Artificial breeding of Chinese monals

China’s giant panda research base said that it has bred 12 Chinese monals, a species of pheasant as rare as the giant panda, after nearly two years of rescuing conservation.

Artificial breeding of Chinese monals

As of the end of 2017, there were only 11 captive Chinese monals in Fengtongzhai National Nature Reserve in southwest China’s Sichuan Province.

The reserve, together with the Chengdu Research Base of Giant Panda Breeding and the China West Normal University, set up a lab in 2017 to pass on experience in panda breeding to the protection of birds.

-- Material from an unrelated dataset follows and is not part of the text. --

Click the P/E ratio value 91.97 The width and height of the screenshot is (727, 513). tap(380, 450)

A total of 12 Chinese monal have been bred since the conservation work began, almost doubling the number of artificially-bred Chinese monals.

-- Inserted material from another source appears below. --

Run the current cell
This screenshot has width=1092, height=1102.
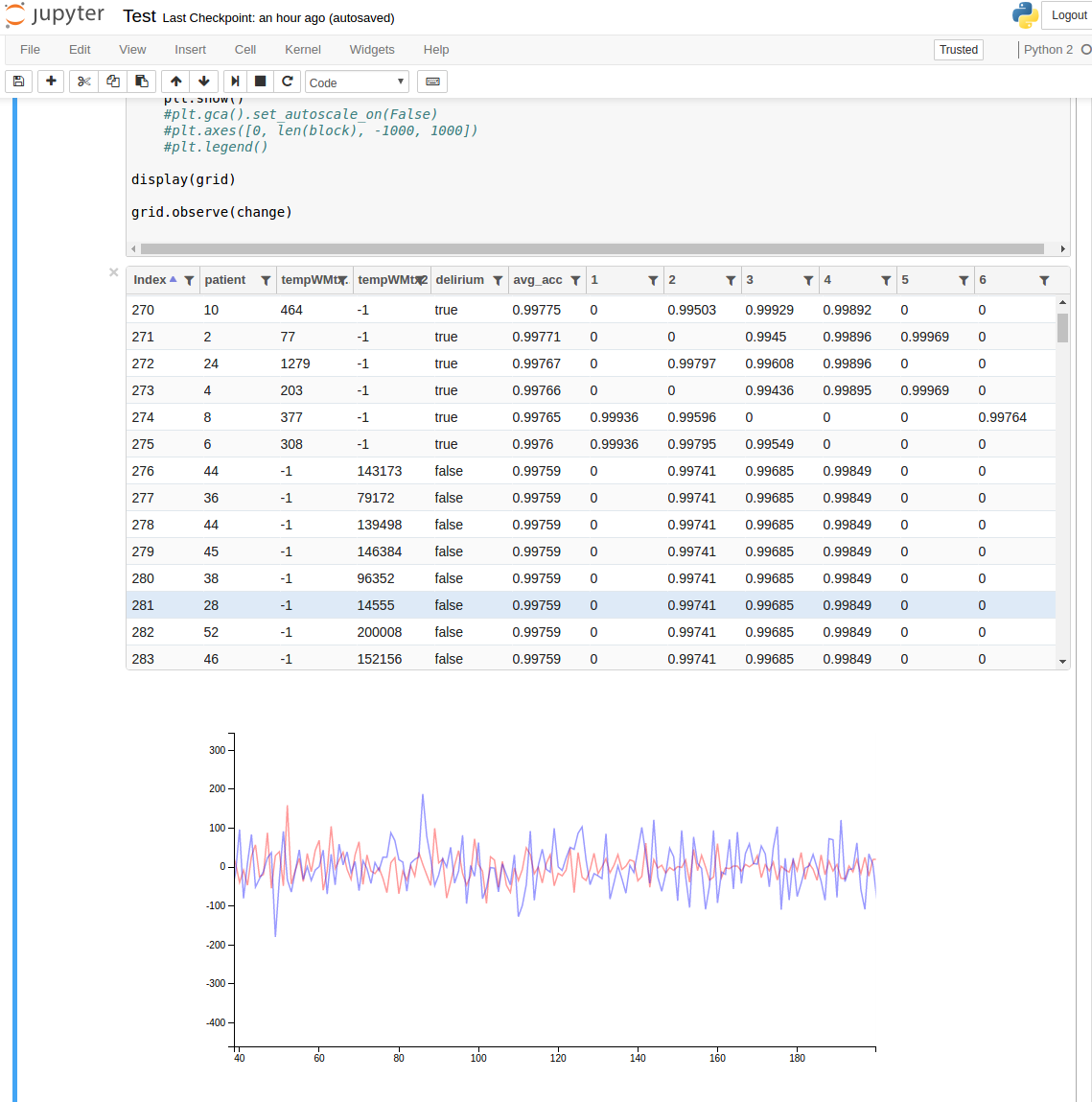tap(235, 82)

The newly-born seven birds this year made the number of hatched individuals and the hatching rate increase by 40 percent and 15 percent respectively from the previous year, laying a solid foundation for the stable growth of the population.

The giant panda base said in the future researchers would focus on the protection of genetic diversity, scientific breeding and hatching and disease prevention and control, aiming to establish a self-sustaining population of rare Chinese monal.

With a highly iridescent plumage, the Chinese monal is one of the largest pheasants in the world. The species is listed as vulnerable on the International Union for Conservation of Nature Red List of Threatened Species and is under China’s highest national-level protection.

There are less than 3,000 wild Chinese monals in the world, which mainly live in mountainous areas in southwest China.